*** DOCUMENT PASSAGE ***
Biologists decipher molecular code regulating availability of brain channel linked to neuronal excitability

A key question in protein biochemistry is how proteins recognize "correct" interaction partners in a sea of cellular factors. Nowhere is that more critical to know than in the brain, where interactions governing channel protein activity can alter an organism's behavior. A team of biologists at the Salk Institute for Biological Studies has recently deciphered a molecular code that regulates availability of a brain channel that modulates neuronal excitability, a discovery that might aid efforts to treat drug addiction and mental disorders.

In the this week's Online Early Edition of the Proceedings of the National Academy of Sciences, Paul Slesinger, Ph.D., Associate Professor in the Clayton Foundation Laboratories for Peptide Biology, and colleagues detail how a regulatory factor called SNX27 distinguishes a brain channel protein called GIRK (short for G-protein-coupled inwardly rectifying potassium channels) from structurally similar proteins and then targets it for destruction.

That work extends the group's 2007 study showing that when SNX27 proteins capture GIRK channels, reducing the number of channels at their rightful destination, the cell membrane. "We were curious about what determined the selectivity of this interaction," says Slesinger. "We knew that SNX27 interacted with a structural motif found on GIRK channels but many channel proteins display a similar motif. We wanted to know what allowed SNX27 to specifically choose GIRK channels."
*** EXERCISE DATA ***
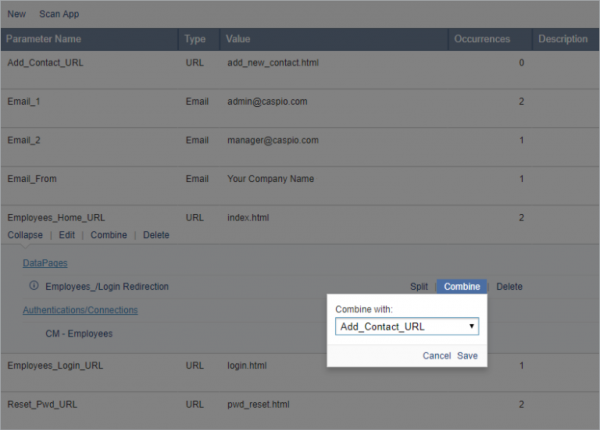Open the Authentications/Connections link
The height and width of the screenshot is (430, 600).
pos(80,309)
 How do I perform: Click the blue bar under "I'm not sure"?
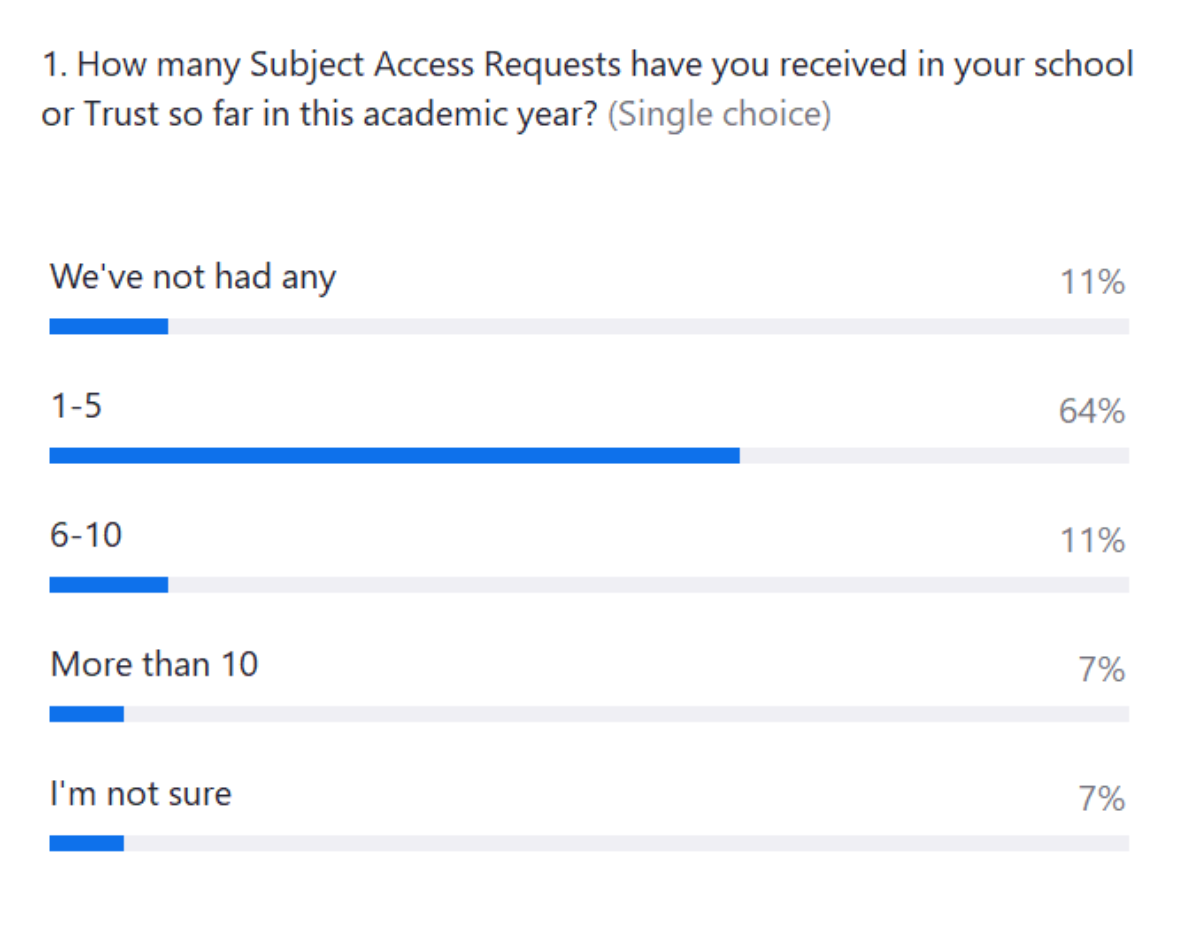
***
## TASKS FOR THIS EXERCISE
- 1) In the article on the brain channel study, what is GIRK short for?
- 2) Reproduce word for word the passage of the article on the brain channel study that begins at the words "In the this" and stops after the words "it for destruction.".

## SOLUTIONS PER TASK
- 1) G-protein-coupled inwardly rectifying potassium channels

- 2)
In the this week's Online Early Edition of the Proceedings of the National Academy of Sciences, Paul Slesinger, Ph.D., Associate Professor in the Clayton Foundation Laboratories for Peptide Biology, and colleagues detail how a regulatory factor called SNX27 distinguishes a brain channel protein called GIRK (short for G-protein-coupled inwardly rectifying potassium channels) from structurally similar proteins and then targets it for destruction.